Michael Delaunoy : On a voulu redonner de la hauteur à la salle et de la respiration.  On a donc supprimé l’ancien gradin et le plateau, réhaussé les poutres et gagné 1mètre 50. Ça ne parait pas énorme sur papier, mais ça change tout dans la sensation et pour les scénographes et les éclairagistes, qui ont beaucoup plus de possibilités.

On avait un budget d’1,1 millions pour toute cette rénovation, ce qui à l’échelle d’un théâtre est une petite enveloppe. Il fallait donc ruser avec ça, d’où le travail de récupération. Les sièges viennent du KVS réfugié à Molenbeek pendant de longs travaux. Tout le gril technique, qui nous nous permettra de travailler dans plusieurs configurations date du Palace, à l’époque où le Théâtre National y était. D’autres équipements viennent du théâtre de la Place de Liège,  Ce côté archéologique, c’est bien dans l’esprit du Rideau.

On a augmenté la jauge, passant de 120 à 155 places. Ce n’est pas une très grande jauge, mais ça suffit pour le type de travail qu’on mène sur les écritures.

Un petit coup d’œil à votre saison. 2019/2020 Vous privilégiez auteurs et parole plutôt qu’image ?

Michael Delaunoy :On reste exactement sur les mêmes lignes artistiques, comme le travail sur les nouvelles écritures, ce qui ne veut pas dire un théâtre littéraire. Au Rideau, la question du corps est aussi centrale, le rapport de la parole au corps et du corps de l’acteur au corps du spectateur. On est effectivement plus orienté vers la parole que vers l’image, où la vidéo prendrait tout l’espace. Le théâtre est de toute façon pluriel, il absorbe les autres arts, arts plastiques, danse etc :le théâtre fait feu de tout bois.
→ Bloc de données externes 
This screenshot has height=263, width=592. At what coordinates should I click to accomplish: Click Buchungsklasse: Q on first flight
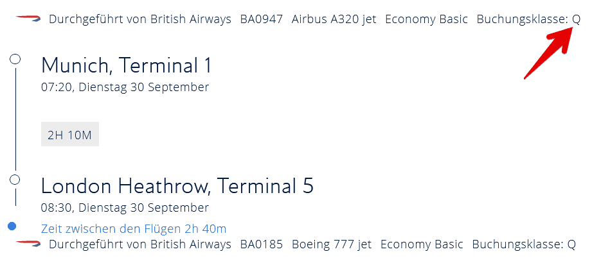click(x=528, y=19)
Après deux metteurs en scène, vos deux artistes associés sont des écrivains

Michael Delaunoy : Après Frédéric Dussenne et Christophe Sermet, deux metteurs en scène, je souhaitais pour les dernières années de ma direction, permettre à deux artistes de la jeune génération d’avoir accès à cet outil. Mon choix s’est porté sur deux artistes qui à la fois écrivent et mettent en scène leur écriture. Céline Delbecq et Axel Cornil nous accompagnent donc pour les trois dernières saisons que je programme au Rideau de Bruxelles.

A Catherine, le mot de la fin. La Rideau, son bâtiment, ses patrons c’est « pieds sur terre et lumière au ciel » ?

Catherine Briard : La lumière est absolument partout dans le bâtiment, c’est le génie du projet. J’ai les pieds sur terre, mais j’aime avoir la lumière dans la tête également. On peut dire qu’on vient de traverser des bourrasques énormes, et on est ravis que le navire ait enfin son lieu où se poser, à bon port, et maintenant, il va prendre une vitesse de croisière avec le fait que l’on travaille tous ensemble. Pour l’équipe, c’est un vrai soulagement d’arriver ici. Il y a une manifestation de joie à toutes les réunions d’équipe.